After troubleshooting failed to resolve the problem, the countdown was called off and the launch put on hold. The Atlas 5 was rolled off pad 41 at the Cape Canaveral Space Force Station and back to ULA’s Vertical Integration Facility for more invasive analysis.
The Starliner’s service module features 28 reaction control system thrusters providing 85 pounds of thrust each. Twenty more powerful orbital maneuvering and attitude control thrusters provide 1,500 pounds of push and four big launch abort engines, each with 40,000 pounds of thrust, are available for emergency use.
This infographic from Aerojet Rocketdyne, which supplies thrusters and valves for the Starliner spacecraft, shows the vehicle’s propulsion system. Credit: Aerojet Rocketdyne
The thrusters are powered by an extremely toxic fuel known as monomethylhydrazine along with an “oxidizer” known as nitrogen tetroxide. The propellants ignite on contact, simplifying thruster design, and they are widely used across the space industry.
The Starliner propellants are routed to the maneuvering thrusters through 48 valves, 24 for fuel and 24 for oxidizer. Pressurized helium, used to push the propellants through the complex plumbing, is routed through another 16 valves.
“These valves are important, they isolate the thrusters from the propellant tanks, and they needed to be open for flight in order to have the appropriate thrusters for aborts and on-orbit maneuvering for the vehicle,” said Steve Stich, NASA’s commercial crew program manager.

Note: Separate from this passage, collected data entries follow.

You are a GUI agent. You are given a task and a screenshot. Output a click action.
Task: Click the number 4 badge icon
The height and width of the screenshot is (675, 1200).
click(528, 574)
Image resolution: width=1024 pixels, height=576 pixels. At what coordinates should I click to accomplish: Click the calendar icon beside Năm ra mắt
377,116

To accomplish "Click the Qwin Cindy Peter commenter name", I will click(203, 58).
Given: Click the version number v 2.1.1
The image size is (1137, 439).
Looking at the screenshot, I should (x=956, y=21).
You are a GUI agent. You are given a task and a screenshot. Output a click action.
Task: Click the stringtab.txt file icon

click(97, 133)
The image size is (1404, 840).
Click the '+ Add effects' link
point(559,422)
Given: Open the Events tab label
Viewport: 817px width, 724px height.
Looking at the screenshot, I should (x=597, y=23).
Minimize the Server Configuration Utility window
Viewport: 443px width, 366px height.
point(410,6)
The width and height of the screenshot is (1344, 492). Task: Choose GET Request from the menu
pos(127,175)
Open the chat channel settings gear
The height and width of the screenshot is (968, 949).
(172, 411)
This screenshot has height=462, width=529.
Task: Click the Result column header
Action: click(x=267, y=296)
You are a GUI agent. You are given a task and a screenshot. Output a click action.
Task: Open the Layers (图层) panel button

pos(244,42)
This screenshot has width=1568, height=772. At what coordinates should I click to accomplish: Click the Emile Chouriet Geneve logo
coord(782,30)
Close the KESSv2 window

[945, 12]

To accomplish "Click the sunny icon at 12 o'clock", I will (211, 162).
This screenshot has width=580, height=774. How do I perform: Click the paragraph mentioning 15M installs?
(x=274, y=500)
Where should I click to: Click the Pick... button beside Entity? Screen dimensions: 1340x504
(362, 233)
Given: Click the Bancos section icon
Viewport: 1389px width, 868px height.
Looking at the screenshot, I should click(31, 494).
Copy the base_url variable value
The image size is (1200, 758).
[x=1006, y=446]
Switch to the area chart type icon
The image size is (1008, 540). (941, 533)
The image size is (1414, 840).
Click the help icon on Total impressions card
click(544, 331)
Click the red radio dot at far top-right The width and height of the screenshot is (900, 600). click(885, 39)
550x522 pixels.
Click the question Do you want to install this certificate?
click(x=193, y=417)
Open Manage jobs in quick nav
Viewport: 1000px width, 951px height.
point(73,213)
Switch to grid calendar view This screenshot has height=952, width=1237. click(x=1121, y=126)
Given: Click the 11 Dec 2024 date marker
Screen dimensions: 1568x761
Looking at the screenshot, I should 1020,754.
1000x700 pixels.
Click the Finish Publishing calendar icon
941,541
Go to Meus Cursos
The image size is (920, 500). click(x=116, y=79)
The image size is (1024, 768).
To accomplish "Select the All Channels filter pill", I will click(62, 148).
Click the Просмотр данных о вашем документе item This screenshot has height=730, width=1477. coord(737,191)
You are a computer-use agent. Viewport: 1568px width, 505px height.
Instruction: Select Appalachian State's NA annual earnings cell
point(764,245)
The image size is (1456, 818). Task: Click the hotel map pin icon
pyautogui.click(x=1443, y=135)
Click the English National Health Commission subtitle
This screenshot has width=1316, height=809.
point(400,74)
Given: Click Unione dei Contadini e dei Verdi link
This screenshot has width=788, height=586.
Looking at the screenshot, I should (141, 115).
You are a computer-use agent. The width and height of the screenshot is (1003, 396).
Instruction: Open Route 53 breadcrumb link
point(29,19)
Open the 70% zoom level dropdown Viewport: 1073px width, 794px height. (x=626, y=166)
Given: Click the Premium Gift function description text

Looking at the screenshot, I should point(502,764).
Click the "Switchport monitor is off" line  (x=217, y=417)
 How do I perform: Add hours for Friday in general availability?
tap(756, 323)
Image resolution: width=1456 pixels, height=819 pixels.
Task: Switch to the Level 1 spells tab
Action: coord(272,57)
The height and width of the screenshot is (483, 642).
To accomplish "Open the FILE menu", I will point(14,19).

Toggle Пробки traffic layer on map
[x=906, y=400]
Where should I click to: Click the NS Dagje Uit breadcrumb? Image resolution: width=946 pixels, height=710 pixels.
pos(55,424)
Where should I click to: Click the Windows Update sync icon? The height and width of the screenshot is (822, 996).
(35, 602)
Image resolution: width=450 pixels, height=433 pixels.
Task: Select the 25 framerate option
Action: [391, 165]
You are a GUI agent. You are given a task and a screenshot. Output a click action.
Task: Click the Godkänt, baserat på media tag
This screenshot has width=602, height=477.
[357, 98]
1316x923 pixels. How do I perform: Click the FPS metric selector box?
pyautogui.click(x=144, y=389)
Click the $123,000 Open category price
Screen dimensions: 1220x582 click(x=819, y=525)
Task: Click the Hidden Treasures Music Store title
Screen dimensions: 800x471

The Starliner problem involved 13 oxidizer valves that were initially found to be stuck in the closed position. Engineers eventually got nine of them to open but four did not respond despite repeated efforts this week.
John Vollmer, manager of Boeing’s commercial crew program program, said the valves worked normally during the 2019 test flight and they all operated normally during pre-flight tests this time around, before the capsule was moved to the launch pad.
Vollmer said engineers suspect water vapor in the air somehow made its way into cavities in the balky oxidizer valves where it reacted with nitrogen tetroxide to create an acid. The acid then led to corrosion that caused the valves to stick.
Vollmer said it’s normal for a small amount of nitrogen tetroxide to seep across, or permeate, Teflon seals in the valves, but the cavities are harmlessly vented to vacuum in space. The seepage wasn’t the problem, but water vapor, possibly associated with torrential afternoon thunderstorms the day before the planned Aug. 3 launch, may well have been the culprit.
“The most probable cause of what we’re looking at is that we’re seeing some permeation of the oxidizer through some of the seals in the valve itself,” Vollmer said. “There was some moisture on the dry side of the valve, and that interaction, we believe, created some nitric acid. That nitric acid resulted in some corrosion which resulted in the stiction of those valves.”
Boeing may have been able to correct the remaining valve problems at the pad if more time was available, but the schedule was too tight.
ULA must use a different Atlas 5 to launch NASA’s higher-priority “Lucy” asteroid probe on Oct. 16, the opening of a 22-day planetary launch window. If Lucy misses its window, the flight will be delayed a full year while Earth and the probe’s asteroid targets move back into favorable positions.
Complicating the schedule, SpaceX plans to launch a Dragon cargo ship to the space station on Aug. 28 that will dock at the same port needed by the Starliner.
To allow time for “stacking” and tests of Lucy’s Atlas 5, and because the Cargo Dragon will be docked at the Starliner’s port throughout September, the Boeing capsule had to be off the ground by around Aug. 20 at the latest.
On Friday, still faced with four stuck valves, Boeing threw in the towel and ordered the Starliner back to the factory.